A source close to Lebanese Hezbollah confirmed to AFP that a member of the pro-Iranian armed formation had been killed in an Israeli drone attack. The strike occurred on the road leading to the town of Nabatiyé, relatively far from the border, and generally spared from violence.

US Treasury Secretary Janet Yellen said she feared “a humanitarian crisis” if Israel followed through on its threat to deprive Palestinian banks of access to its own banking system, thereby blocking vital transactions in the occupied West Bank.

“I am particularly concerned about [these] threats from Israel,” Yellen said at a press conference at the opening of the G7 finance ministers meeting in Stresa, Italy. “These banking channels are essential for completing transactions enabling nearly $8 billion in imports from Israel, including electricity, water, fuel and food, and facilitating nearly $2 billion in ‘exports per year on which Palestinian livelihoods depend,’ she explained.

“I believe that cutting off Palestinian banks from their Israeli counterparts would create a humanitarian crisis,” she insisted. “I think it would also have very negative consequences for Israel,” continued Ms. Yellen, who also expressed concern about Israel’s withholding of taxes that the country collects on behalf of the Palestinian Authority and that it is supposed to repay him under the Oslo Accords, signed in 1994. Ms. Yellen said she had written to Mr. Netanyahu on the subject.

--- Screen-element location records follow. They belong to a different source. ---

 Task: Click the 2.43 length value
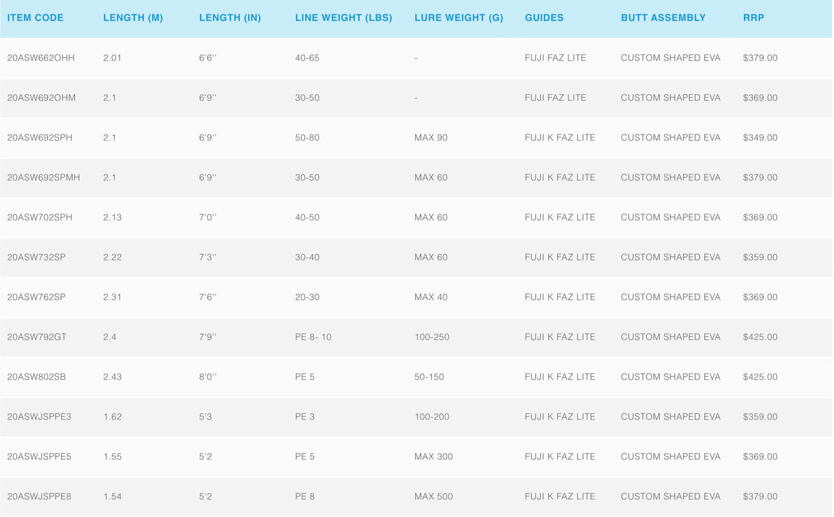(113, 377)
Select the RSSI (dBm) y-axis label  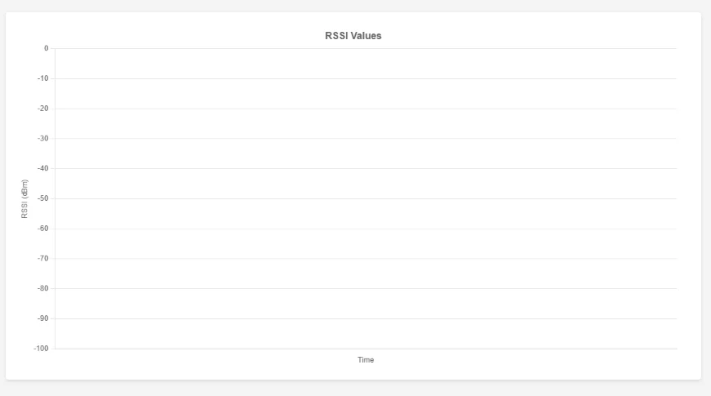pos(24,198)
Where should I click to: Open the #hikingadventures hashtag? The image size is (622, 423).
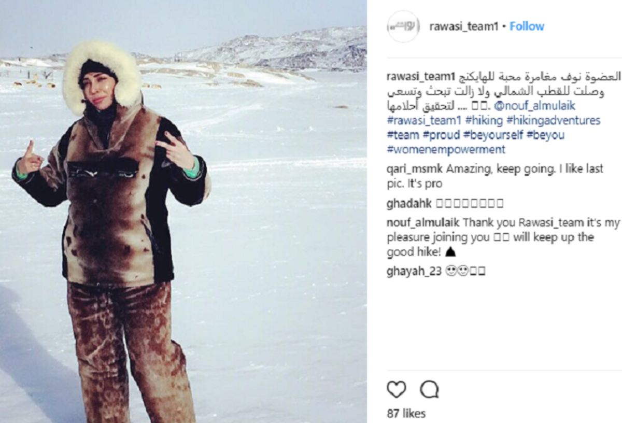[x=553, y=121]
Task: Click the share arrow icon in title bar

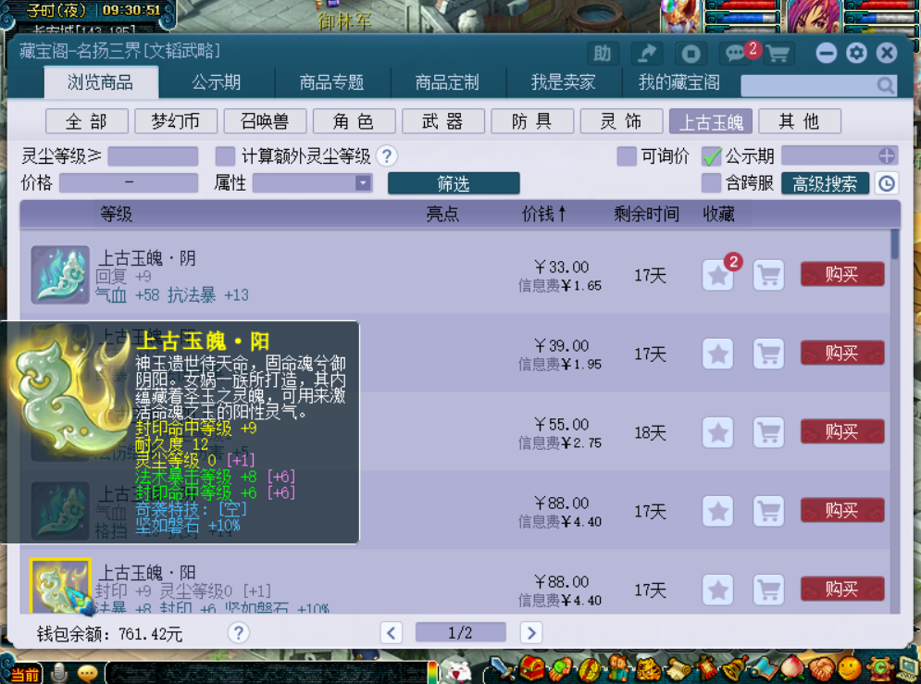Action: [646, 53]

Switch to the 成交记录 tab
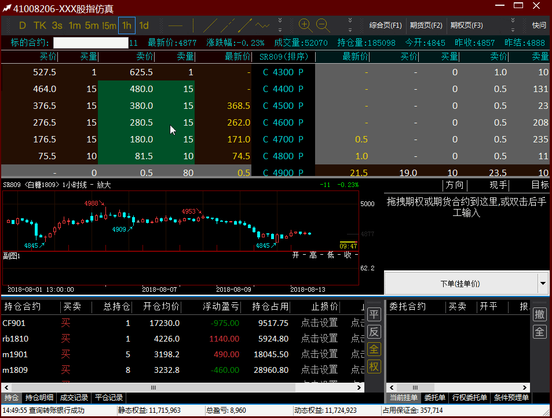point(74,398)
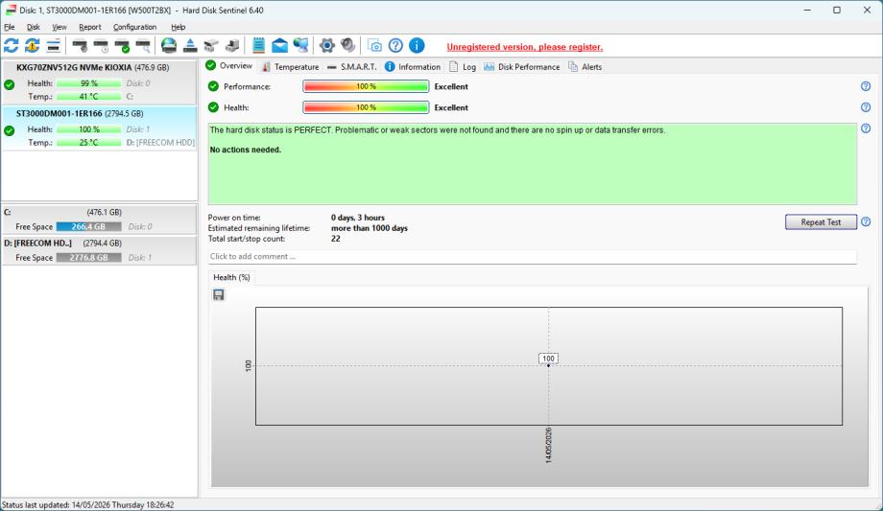Select the KXG70ZNV512G NVMe KIOXIA disk
Screen dimensions: 883x511
(x=100, y=81)
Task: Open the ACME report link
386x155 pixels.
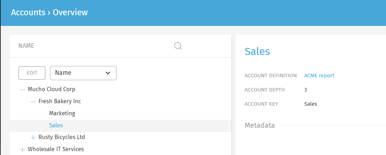Action: tap(319, 76)
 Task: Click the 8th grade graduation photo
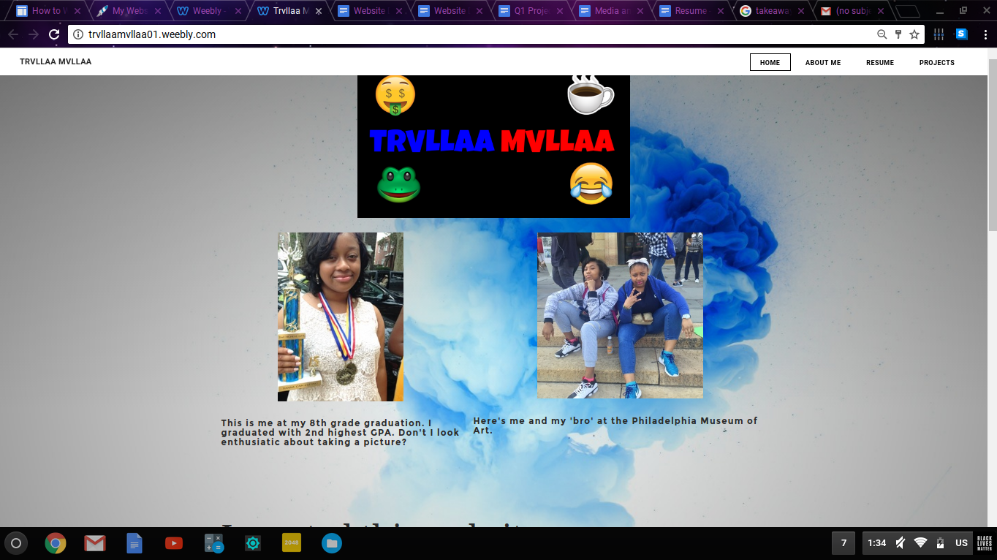[340, 317]
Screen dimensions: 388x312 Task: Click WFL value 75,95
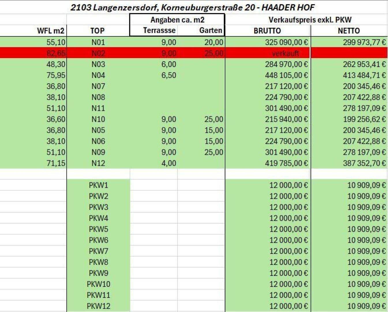click(56, 75)
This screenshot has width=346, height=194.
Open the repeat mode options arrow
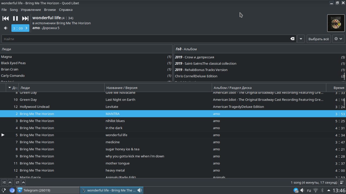coord(24,182)
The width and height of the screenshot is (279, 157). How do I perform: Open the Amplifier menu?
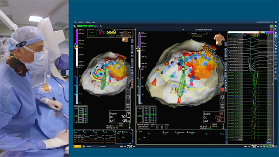point(81,22)
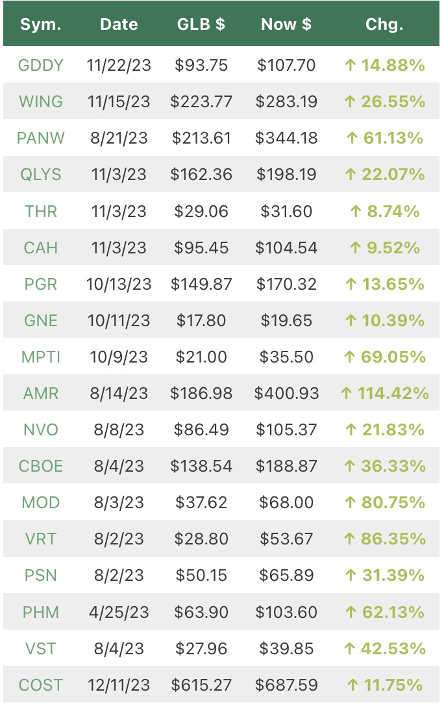Click the up arrow beside 8.74%

[356, 212]
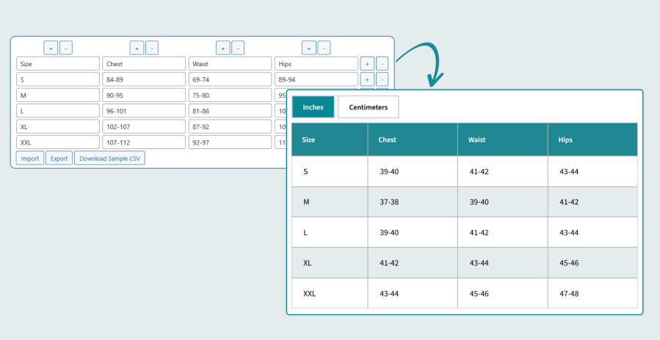
Task: Click the XXL size name field
Action: point(58,142)
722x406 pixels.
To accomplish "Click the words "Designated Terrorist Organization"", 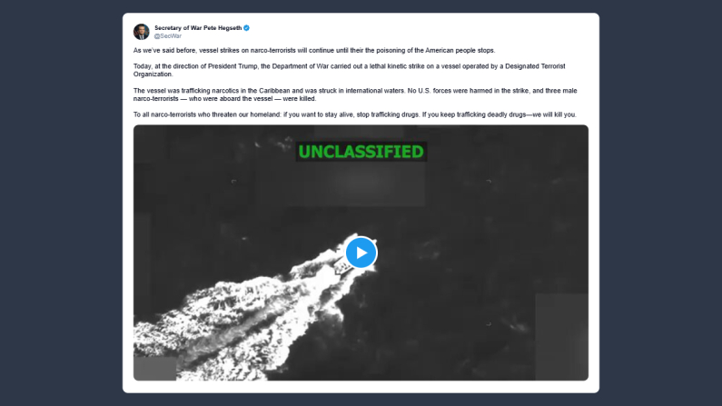I will [535, 66].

The spokesperson for the Israeli Foreign Ministry reacted on Thursday to the recognition of the State of Palestine by Ireland, Spain and Norway. “There will be serious consequences for relations with these countries after their decision,” said Oren Marmorstein in a statement published at the end of his meeting with the ambassadors of these three European countries, summoned to be “reprimanded”, at following the announcement of their decision to recognize the State of Palestine from May 28.